Material for this task:
>>>>>
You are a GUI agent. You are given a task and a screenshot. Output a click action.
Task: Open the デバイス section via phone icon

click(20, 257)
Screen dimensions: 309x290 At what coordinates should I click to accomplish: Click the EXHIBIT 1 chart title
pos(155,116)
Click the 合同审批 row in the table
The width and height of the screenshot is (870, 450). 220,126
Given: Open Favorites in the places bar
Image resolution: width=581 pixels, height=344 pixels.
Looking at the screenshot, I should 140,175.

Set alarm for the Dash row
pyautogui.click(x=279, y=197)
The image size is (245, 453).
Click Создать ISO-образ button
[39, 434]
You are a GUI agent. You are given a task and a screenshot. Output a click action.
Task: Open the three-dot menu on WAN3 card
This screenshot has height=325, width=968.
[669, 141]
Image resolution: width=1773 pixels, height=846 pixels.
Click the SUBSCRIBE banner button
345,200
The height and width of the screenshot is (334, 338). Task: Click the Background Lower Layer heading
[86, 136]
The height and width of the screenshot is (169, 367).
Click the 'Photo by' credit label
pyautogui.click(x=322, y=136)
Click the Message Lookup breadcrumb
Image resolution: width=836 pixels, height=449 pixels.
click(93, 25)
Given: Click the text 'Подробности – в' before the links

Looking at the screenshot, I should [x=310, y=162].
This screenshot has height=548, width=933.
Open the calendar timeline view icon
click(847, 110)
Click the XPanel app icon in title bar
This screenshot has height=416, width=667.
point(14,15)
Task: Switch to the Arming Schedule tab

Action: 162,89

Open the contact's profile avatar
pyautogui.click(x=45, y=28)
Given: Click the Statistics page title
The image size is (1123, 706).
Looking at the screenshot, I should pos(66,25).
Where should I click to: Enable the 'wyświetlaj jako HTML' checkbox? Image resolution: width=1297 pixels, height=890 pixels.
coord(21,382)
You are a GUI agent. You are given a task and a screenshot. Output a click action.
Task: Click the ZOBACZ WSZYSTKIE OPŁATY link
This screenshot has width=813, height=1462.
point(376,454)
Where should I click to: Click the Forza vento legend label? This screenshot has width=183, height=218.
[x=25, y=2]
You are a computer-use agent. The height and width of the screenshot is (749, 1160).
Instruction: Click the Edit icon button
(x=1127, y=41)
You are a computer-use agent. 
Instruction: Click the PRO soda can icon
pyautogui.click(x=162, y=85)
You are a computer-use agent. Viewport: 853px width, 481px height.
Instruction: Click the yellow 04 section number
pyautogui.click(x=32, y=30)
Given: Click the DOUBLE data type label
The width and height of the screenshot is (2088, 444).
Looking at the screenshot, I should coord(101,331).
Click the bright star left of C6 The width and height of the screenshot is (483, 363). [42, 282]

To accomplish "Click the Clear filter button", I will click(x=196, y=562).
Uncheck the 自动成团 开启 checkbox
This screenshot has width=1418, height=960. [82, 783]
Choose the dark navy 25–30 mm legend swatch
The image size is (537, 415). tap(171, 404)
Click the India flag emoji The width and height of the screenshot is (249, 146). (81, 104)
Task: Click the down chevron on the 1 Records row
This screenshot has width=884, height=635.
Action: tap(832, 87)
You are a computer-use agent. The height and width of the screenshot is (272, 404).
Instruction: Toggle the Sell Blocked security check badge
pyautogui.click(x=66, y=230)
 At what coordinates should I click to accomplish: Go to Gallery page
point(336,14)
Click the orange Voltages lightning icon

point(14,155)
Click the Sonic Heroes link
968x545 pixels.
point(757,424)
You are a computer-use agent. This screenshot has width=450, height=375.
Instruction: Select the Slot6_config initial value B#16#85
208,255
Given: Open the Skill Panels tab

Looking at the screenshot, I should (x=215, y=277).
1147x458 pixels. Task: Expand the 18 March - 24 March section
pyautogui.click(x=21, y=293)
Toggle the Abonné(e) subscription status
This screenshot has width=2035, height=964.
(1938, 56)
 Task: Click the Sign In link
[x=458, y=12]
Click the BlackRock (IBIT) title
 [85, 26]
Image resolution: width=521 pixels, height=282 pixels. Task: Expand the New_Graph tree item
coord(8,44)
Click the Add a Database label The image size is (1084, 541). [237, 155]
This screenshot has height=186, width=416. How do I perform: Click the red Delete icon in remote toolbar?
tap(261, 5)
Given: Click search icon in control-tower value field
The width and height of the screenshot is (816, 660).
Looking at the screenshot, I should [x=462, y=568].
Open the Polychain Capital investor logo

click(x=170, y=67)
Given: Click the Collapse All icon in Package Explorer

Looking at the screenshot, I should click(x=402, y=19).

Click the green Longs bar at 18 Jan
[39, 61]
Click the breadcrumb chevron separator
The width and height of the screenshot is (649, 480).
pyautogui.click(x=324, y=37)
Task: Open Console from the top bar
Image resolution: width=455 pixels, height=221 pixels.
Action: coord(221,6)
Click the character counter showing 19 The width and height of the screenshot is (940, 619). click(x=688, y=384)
<<<<<
What you should do:
Your reply is to repeat, unchanged, the lines above running from the one with "Where should I click to: Click" up to and including the one with "You are a computer-use agent. Viewport: 853px".

Response area:
Where should I click to: Click the Forza vento legend label? This screenshot has width=183, height=218.
[x=25, y=2]
You are a computer-use agent. The height and width of the screenshot is (749, 1160).
Instruction: Click the Edit icon button
(x=1127, y=41)
You are a computer-use agent. 
Instruction: Click the PRO soda can icon
pyautogui.click(x=162, y=85)
You are a computer-use agent. Viewport: 853px width, 481px height.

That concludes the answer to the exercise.